Las calles estaban vacías y los bares llenos. Frío fuera y calor dentro. Siguiendo los primeros minutos del partido en la radio, recorrí varios puntos de Badajoz. A través de las ventanas se veían cuerpos apiñados, camareros tirando cervezas y grandes pantallas de televisión. En el exterior reinaba la calma. Seguí en el coche por la ciudad casi desierta. En uno de los puentes me distraje con la hermosa visión de las luces reflejadas en el río. Volví la atención al partido. El ritmo narrativo se aceleró y la voz subió de tono. Gol del Barça. Ya cerca de casa decidí sumarme a la fiesta. No había ni un hueco donde aparcar. Provisionalmente, y hasta que acabara el partido, dejé el coche ante un grupo de contenedores de basura. Empujé la puerta de un bar. Dos pantallas encaradas. Los del Madrid miraban hacia un lado, los del Barcelona hacia el otro.
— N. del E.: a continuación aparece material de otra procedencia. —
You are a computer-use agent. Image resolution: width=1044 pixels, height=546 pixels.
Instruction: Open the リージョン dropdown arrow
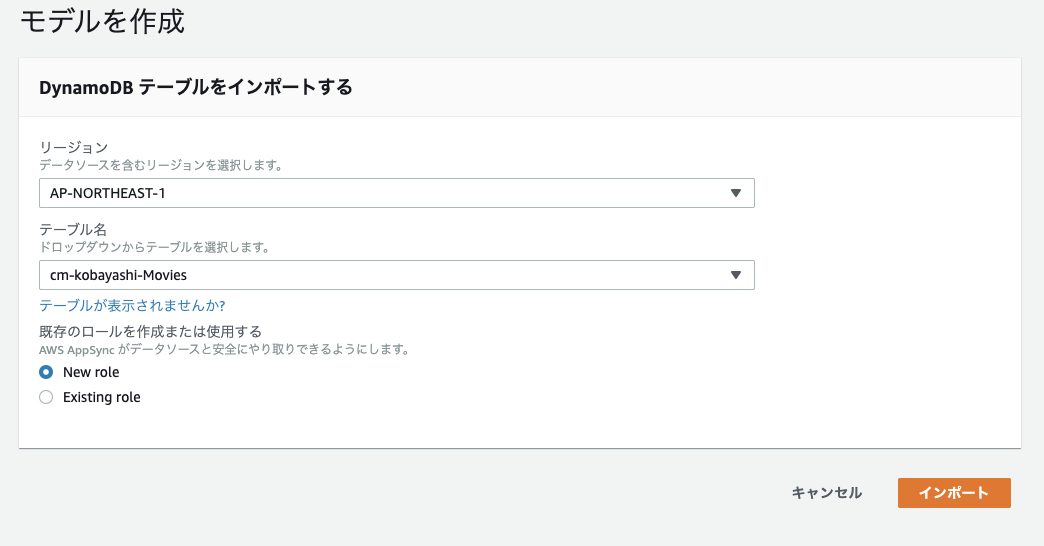coord(736,193)
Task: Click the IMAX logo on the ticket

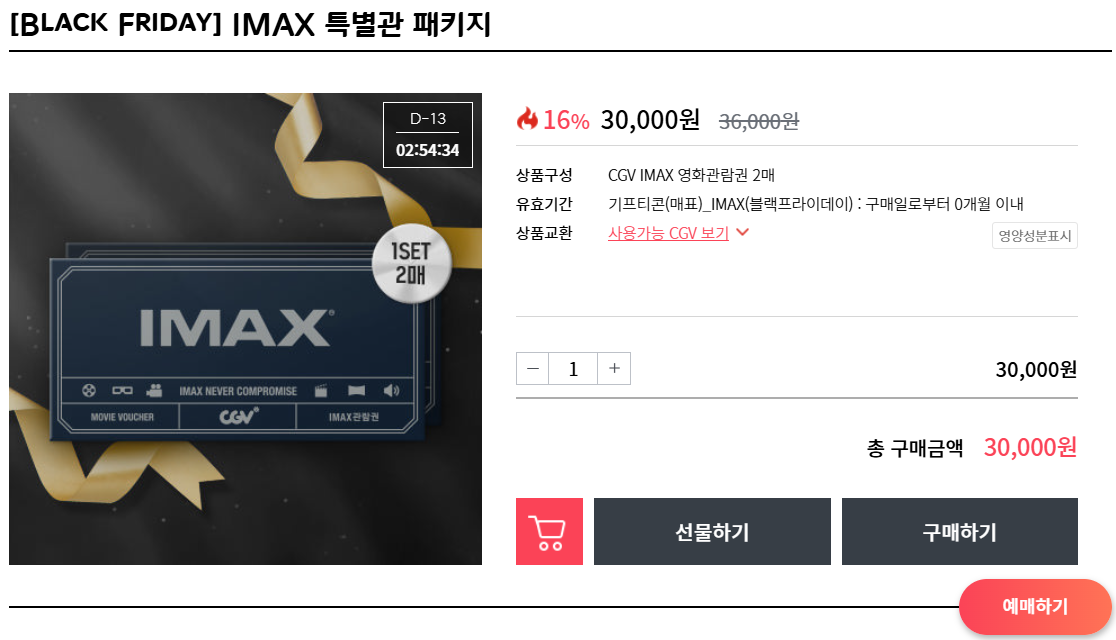Action: pyautogui.click(x=236, y=328)

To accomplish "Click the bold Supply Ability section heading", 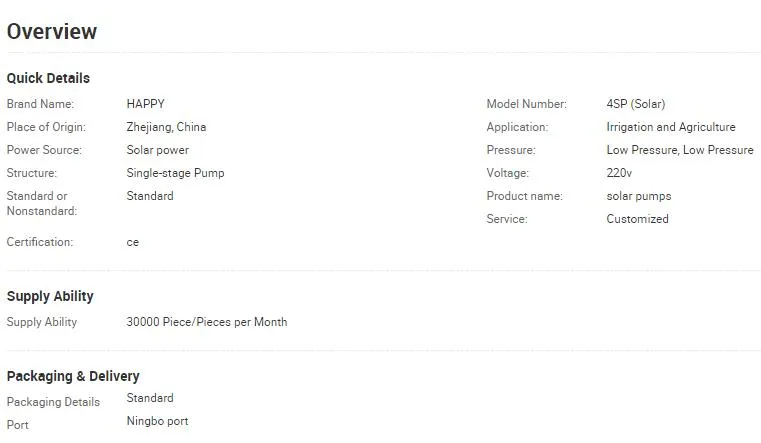I will pyautogui.click(x=50, y=296).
Un matrimonio amigo se daba la espalda y comentaban las jugadas por encima del hombro. El acusaba a Ronaldo de chulo, ella culpaba a Guardiola por provocador. Y entre jugada y jugada, reflexionábamos sobre la vida, el futuro, el trabajo, los hijos y, claro está, la crisis. Las cañas eran las reinas de la barra, pero las consumiciones se animaron en la segunda parte. Comenzaron a salir raciones. Debían ser barcelonistas los que, llevados por la euforia, aflojaban el monedero. Entre los aficionados blancos comenzaron a verse algunos claros después del tercer gol, mientras en el otro lado se apiñaban los seguidores blaugranas. Cuatro, cinco. Con los goles resonando en la cabeza, me acosté.

No sé que hora sería cuando llamaron a casa. Un buen vecino me avisó. Los operarios del camión de la basura iban a llamar a la grúa. Bajé en pijama y con abrigo. Caro pudo salirme el partido. El disgusto no lo hubiera compensado ni la alegría de la manita, por mucho que yo sea culé.